Pour les scientologues, c’est lors de ces activités que le culte est célébré – lors de la communication avec la réalité spirituelle – et non pas lors des services considérés par la justice dans l’affaire Segerdal.
Bien sûr, de telles activités de culte, qui ne respectent pas une déité, peuvent ne pas être en conformité avec le modèle invoqué par la Cour, celle-ci ayant un culte chrétien à l’esprit, mais pour leurs praticiens, il s’agit bien de culte.
Il est apparent, au travers de ce qu’il fut suggéré ci-dessus, qu’en tout état de cause, les religions ne posent pas toutes le principe d’un Être suprême.
Dans l’affaire Segerdal, Lord Denning fit mention du Bouddhisme comme d’une exception au principe qu’il acceptait et admit la possibilité d’autres cas. Pourquoi la Scientologie n’en serait – elle pas un ? S’il y a des exceptions, est-ce que cela ne remet pas en question le principe en lui-même et est-ce que la définition alors employée ne s’en trouve pas annulée ?
La tendance qu’il y a à revenir, en dépit de la discussion d’exceptions, au concept d’un Être suprême comme d’un élément constitutif nécessaire d’un culte, indique dans quelle mesure les préjugés culturels persistent, même en présence de preuves contraires provenant d’autres cultures.
En fait, il est certain que la Scientologie reconnaît un Être suprême mais elle conçoit cette entité comme quelque chose qui ne peut pas être facilement appréhendée et avec qui la communication, en l’état actuel de connaissance humaine est rare.
Ainsi, alors que la Scientologie pose le postulat d’un Être suprême, elle ne présume pas que les hommes puissent normalement prétendre à avoir une connaissance intime de cet être.
Cette attitude constitue en elle-même une forme d’humilité qui parfois manque dans les religions où les individus sont encouragés à déclarer effrontément qu’ils connaissent la volonté et l’esprit de Dieu.
Dans l’optique de cette approche limitée de l’Être suprême, les attitudes de dépendance, fréquentes dans le Christianisme jointes à celles de supplication, vénération, louanges et intervention, deviennent non appropriées. Elles ne le seraient également pour les Chrétiens qui adhèrent à la formulation de la définition de l’Être suprême, avancée par les théologiens modernes (voir Les récentes réévaluations théologiques de Dieu).
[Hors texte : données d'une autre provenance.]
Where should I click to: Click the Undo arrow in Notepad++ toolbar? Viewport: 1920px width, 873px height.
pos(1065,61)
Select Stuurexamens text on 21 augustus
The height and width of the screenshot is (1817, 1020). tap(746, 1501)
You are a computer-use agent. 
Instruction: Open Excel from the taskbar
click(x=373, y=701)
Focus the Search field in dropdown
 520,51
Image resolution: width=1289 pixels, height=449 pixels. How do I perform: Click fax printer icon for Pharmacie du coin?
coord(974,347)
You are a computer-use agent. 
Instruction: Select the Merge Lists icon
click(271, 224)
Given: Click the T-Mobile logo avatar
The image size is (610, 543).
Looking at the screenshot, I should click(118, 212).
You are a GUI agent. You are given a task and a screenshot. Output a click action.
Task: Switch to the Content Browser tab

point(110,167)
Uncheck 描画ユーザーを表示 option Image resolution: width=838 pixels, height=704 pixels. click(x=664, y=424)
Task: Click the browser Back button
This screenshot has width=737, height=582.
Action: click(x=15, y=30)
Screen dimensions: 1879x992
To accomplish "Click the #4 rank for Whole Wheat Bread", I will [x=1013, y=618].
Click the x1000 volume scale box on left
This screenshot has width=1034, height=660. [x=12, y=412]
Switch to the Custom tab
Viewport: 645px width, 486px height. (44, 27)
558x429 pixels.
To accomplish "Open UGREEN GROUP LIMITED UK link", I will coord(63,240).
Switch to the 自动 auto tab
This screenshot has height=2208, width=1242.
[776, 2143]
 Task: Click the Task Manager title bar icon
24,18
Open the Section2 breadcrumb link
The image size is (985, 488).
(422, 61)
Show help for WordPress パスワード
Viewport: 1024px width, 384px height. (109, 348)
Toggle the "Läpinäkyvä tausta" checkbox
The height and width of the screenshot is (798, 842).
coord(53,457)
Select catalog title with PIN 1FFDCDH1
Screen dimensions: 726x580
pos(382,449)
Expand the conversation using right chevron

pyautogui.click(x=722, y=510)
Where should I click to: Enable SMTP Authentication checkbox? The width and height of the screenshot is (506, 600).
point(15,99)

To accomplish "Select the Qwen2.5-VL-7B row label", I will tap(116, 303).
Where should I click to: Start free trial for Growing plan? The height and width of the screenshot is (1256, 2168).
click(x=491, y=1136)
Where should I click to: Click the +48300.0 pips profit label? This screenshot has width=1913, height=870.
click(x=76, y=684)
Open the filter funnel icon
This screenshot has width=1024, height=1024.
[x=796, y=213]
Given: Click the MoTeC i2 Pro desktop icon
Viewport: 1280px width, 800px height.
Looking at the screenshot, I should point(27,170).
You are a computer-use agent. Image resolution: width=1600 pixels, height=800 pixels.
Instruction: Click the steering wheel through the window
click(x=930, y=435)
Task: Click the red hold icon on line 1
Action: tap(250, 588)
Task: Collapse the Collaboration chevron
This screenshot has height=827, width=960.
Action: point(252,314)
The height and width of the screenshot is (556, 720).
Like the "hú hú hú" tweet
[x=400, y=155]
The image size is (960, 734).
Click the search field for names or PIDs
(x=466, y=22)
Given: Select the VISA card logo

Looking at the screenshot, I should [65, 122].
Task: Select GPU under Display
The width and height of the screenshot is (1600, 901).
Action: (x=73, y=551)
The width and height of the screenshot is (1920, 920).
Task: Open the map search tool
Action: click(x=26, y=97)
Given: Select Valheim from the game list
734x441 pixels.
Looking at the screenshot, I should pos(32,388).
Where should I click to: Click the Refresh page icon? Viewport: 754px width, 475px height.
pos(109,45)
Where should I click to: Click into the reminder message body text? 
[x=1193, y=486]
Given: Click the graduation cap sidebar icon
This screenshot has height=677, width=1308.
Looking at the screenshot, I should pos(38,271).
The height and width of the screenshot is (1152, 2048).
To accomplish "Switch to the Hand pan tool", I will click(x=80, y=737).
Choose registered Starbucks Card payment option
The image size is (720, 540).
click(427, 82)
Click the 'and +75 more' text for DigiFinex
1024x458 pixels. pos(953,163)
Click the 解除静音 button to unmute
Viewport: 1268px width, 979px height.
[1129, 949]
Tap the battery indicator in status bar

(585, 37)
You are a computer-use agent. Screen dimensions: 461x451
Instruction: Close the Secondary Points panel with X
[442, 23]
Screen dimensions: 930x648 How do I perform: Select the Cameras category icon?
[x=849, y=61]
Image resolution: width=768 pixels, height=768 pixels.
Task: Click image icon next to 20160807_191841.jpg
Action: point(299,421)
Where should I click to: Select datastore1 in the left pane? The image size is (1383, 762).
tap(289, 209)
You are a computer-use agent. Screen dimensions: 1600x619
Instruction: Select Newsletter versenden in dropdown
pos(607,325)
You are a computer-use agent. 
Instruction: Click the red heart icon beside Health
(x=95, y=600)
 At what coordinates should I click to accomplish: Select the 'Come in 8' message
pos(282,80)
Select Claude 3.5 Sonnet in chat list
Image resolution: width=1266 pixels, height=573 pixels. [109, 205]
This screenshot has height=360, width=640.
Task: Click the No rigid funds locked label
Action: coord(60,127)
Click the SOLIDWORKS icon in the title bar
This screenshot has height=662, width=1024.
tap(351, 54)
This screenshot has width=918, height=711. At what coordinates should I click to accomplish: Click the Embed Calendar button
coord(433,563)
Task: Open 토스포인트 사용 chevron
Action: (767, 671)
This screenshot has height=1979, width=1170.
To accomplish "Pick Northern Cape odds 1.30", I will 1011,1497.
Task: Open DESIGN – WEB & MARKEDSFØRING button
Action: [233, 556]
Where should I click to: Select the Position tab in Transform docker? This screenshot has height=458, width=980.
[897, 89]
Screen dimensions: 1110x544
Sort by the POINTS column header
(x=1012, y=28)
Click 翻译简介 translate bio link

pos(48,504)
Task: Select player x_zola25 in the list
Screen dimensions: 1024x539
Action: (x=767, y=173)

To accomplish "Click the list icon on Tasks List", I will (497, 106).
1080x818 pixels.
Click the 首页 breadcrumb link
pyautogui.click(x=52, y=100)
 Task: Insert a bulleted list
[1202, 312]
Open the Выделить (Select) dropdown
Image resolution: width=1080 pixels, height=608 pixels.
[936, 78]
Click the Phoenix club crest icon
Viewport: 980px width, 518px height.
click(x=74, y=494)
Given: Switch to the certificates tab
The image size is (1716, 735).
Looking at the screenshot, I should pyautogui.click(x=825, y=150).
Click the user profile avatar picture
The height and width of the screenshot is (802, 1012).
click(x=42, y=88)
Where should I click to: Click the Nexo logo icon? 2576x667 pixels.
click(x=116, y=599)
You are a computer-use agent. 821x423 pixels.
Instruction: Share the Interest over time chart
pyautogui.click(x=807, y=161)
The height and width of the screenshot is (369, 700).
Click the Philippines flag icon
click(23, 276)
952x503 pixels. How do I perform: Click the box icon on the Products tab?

Le respect ne manque pas aux scientologues qui considèrent la création en elle-même, comme une chose en étant digne, mais sans un Dieu conçu en des termes anthropomorphes, les éléments et la forme du culte, présents dans la tradition judéo – chrétienne – islamique, sont inapplicables.
Quand l’essence du culte est considérée comme son propos et ses objectifs et non pas comme sa forme extérieure, il n’est pas difficile d’admettre que les pratiques scientologues constituent une forme de culte.